The Auburn Chamber Orchestra will present a special “History’s Hometown Tribute” concert, featuring local historical figures and the music of their time, Sunday at the Carriage House Theater.
The concert will include a variety of music inspired by those figures and the time periods they lived in. It will be performed by small groups in the theater's intimate setting. Types of music will include gospel, Dixieland, Civil War-era, ragtime and pop performed by either a woodwind quintet, a brass quintet or a string quartet under the direction of orchestra conductor and director Steven Frackenpohl. Also performing at the concert will be the Auburn Community Chorus under the direction of Rhoda Overstreet-Wilson.
"It is the first time we've done (a History's Hometown Tribute concert)," said Cathy Mullarney, who does publicity for the orchestra, in a phone interview.

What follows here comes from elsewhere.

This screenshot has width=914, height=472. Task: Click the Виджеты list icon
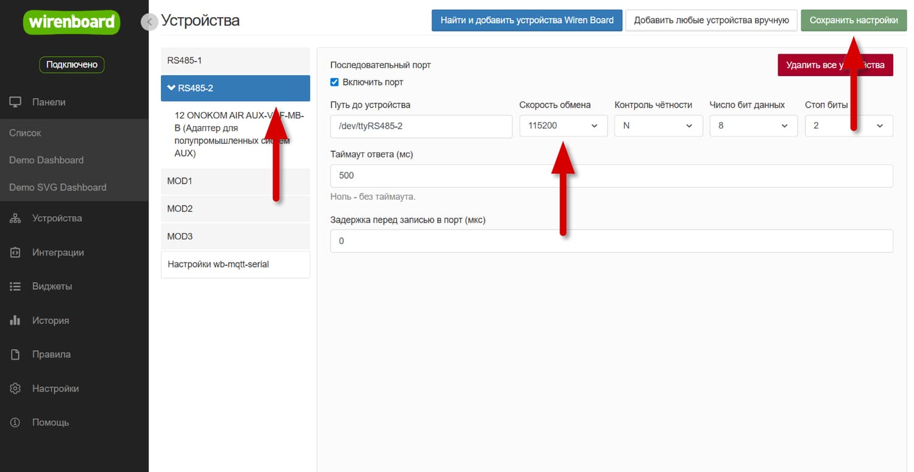coord(15,286)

Mullarney added that the orchestra combining with the chorus is something that makes this concert different from some of the orchestra's other events.

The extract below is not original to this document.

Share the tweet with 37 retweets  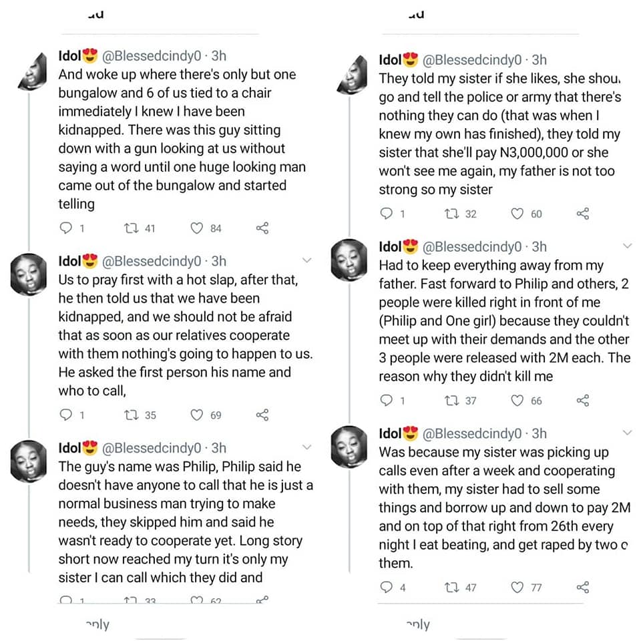coord(582,401)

"This time of year, (the orchestra) is more open to more innovative ideas," she said, adding that the purpose of the concert is "to honor our history a little bit."
The idea for the tribute concert emerged about a year ago, during an orchestra board brainstorming session. Over the summer, Frackenpohl suggested performing in small ensembles and including the chorus, as well as speakers from history organizations in Auburn.
"This is a way to take pride in Auburn's history and culture. It is a unique opportunity to hear interesting music and knowledgeable speakers in one afternoon," Frackenpohl said in an email.
Former Secretary of State William H. Seward, abolitionist and Underground Railroad conductor Harriet Tubman and sound-on-film technology pioneer Theodore Case are some of the prominent figures who will be honored during the event. Guest speakers highlighting them will include Maria Coleman of the Seward House Museum, Eileen McHugh of the Cayuga Museum of History & Art, and Pauline Copes Johnson and Laurel Ullyette of the Harriet Tubman Boosters.
The speakers' presentations will be sprinkled throughout the event, along with spirituals and the orchestra and chorus performances.
"We want to include as many people in the community as possible," Mullarney said.